ECLI:NL:HR:2012:BU8758
Hoge Raad
- Cassatie
- W.A.M. van Schendel
- B.C. de Savornin Lohman
- J. de Hullu
- H.A.G. Splinter-van Kan
- W.F. Groos
- Rechtspraak.nl
Verplichtingen bij betekening van dagvaardingen aan buitenlandse rechtspersonen
In deze zaak gaat het om de vraag of de dagvaardingen aan een in het Verenigd Koninkrijk gevestigde rechtspersoon rechtsgeldig zijn betekend. De Hoge Raad herhaalt relevante overwegingen uit eerdere jurisprudentie en stelt vast dat er geen bewijs is dat de verdachte een vertaling van de dagvaarding heeft ontvangen. De Hoge Raad oordeelt dat het Hof had moeten schorsen om de vertaling alsnog te verstrekken, tenzij het Hof kon aannemen dat de verdachte zelf maatregelen had genomen om te voorkomen dat de inhoud van de dagvaarding niet bekend zou zijn. De Hoge Raad vernietigt de uitspraak van het Hof en wijst de zaak terug voor herbehandeling.
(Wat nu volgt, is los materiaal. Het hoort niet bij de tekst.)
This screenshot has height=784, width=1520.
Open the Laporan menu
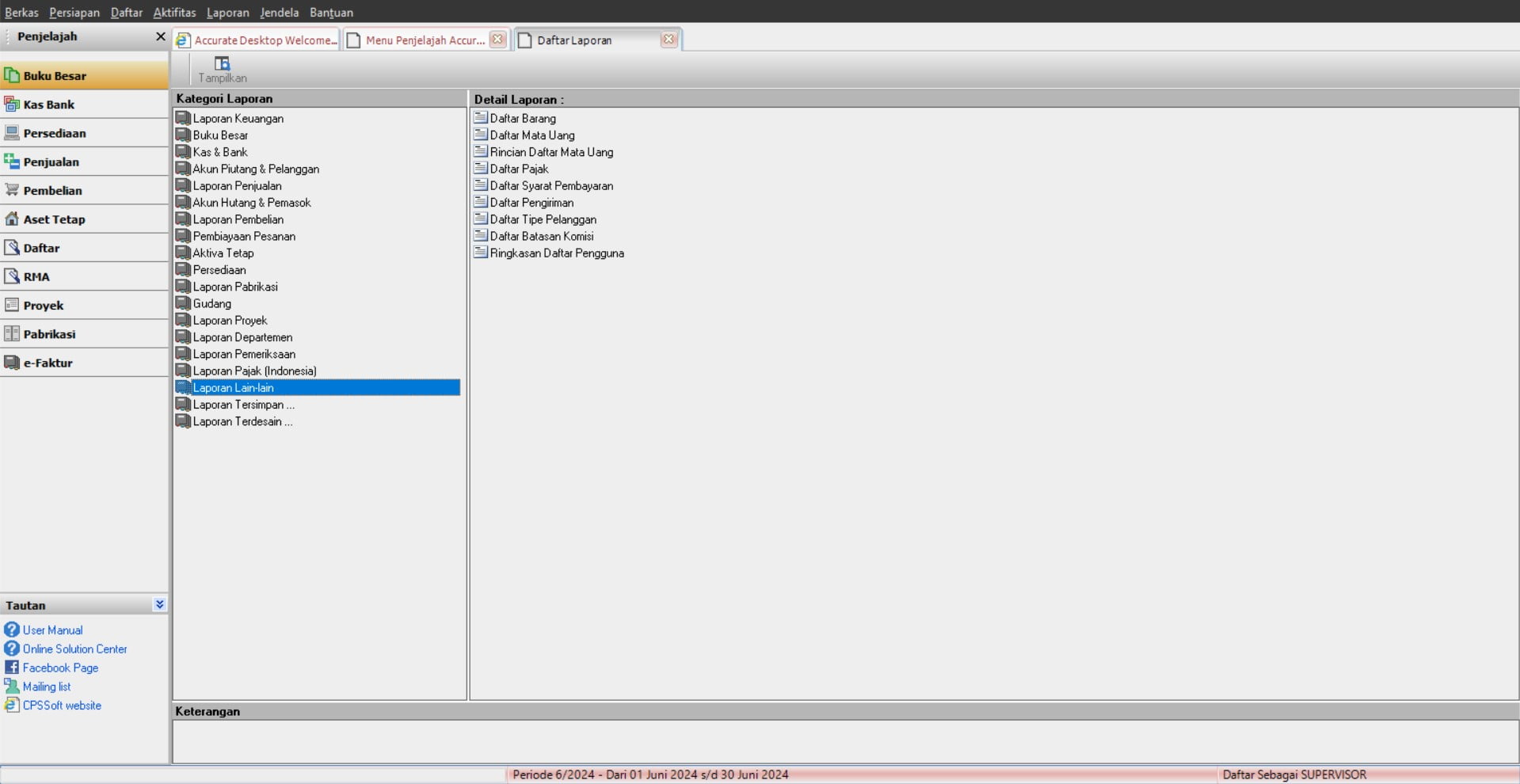pyautogui.click(x=227, y=12)
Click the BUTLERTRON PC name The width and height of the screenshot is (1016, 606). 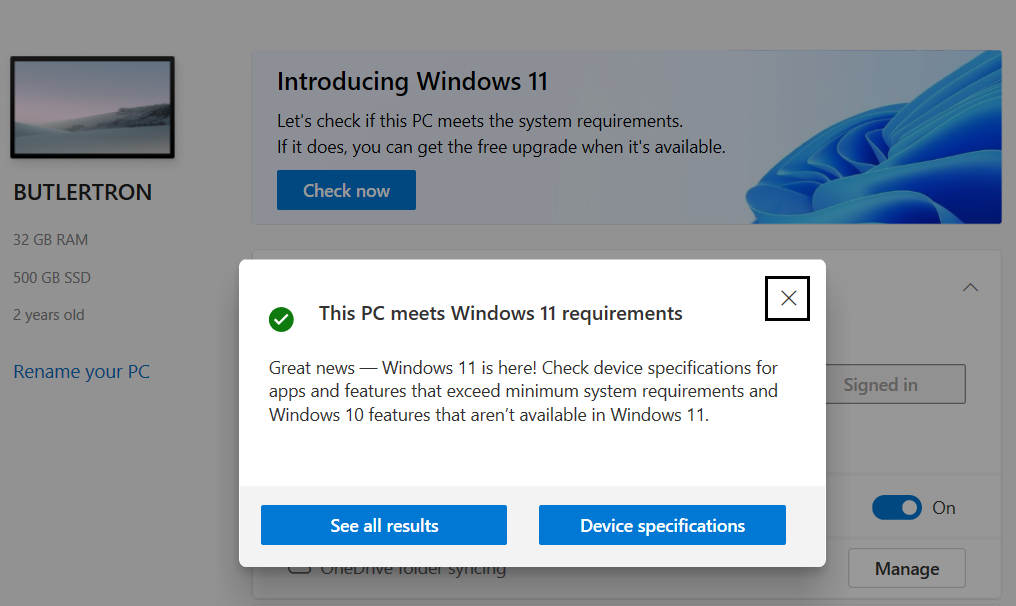tap(83, 193)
De zaak betreft een beroep in cassatie tegen een verstekarrest van het Gerechtshof te 's-Gravenhage, waar de verdachte niet-ontvankelijk was verklaard in het hoger beroep omdat zij geen schriftuur met grieven had ingediend. De Hoge Raad oordeelt dat de dagvaardingen niet rechtsgeldig zijn betekend, omdat de vereiste vertaling in de Engelse taal niet is verstrekt. Dit is in strijd met de Wetboek van Strafvordering en de EU-Rechtshulpovereenkomst. De Hoge Raad benadrukt dat de rechter rekening moet houden met de mogelijkheid dat de verdachte gebruik wil maken van zijn recht om aanwezig te zijn bij de behandeling van de zaak.
De uitspraak van het Hof wordt vernietigd, en de Hoge Raad beveelt aan dat de zaak opnieuw wordt berecht door het Gerechtshof, waarbij de juiste procedures voor betekening en vertaling in acht moeten worden genomen.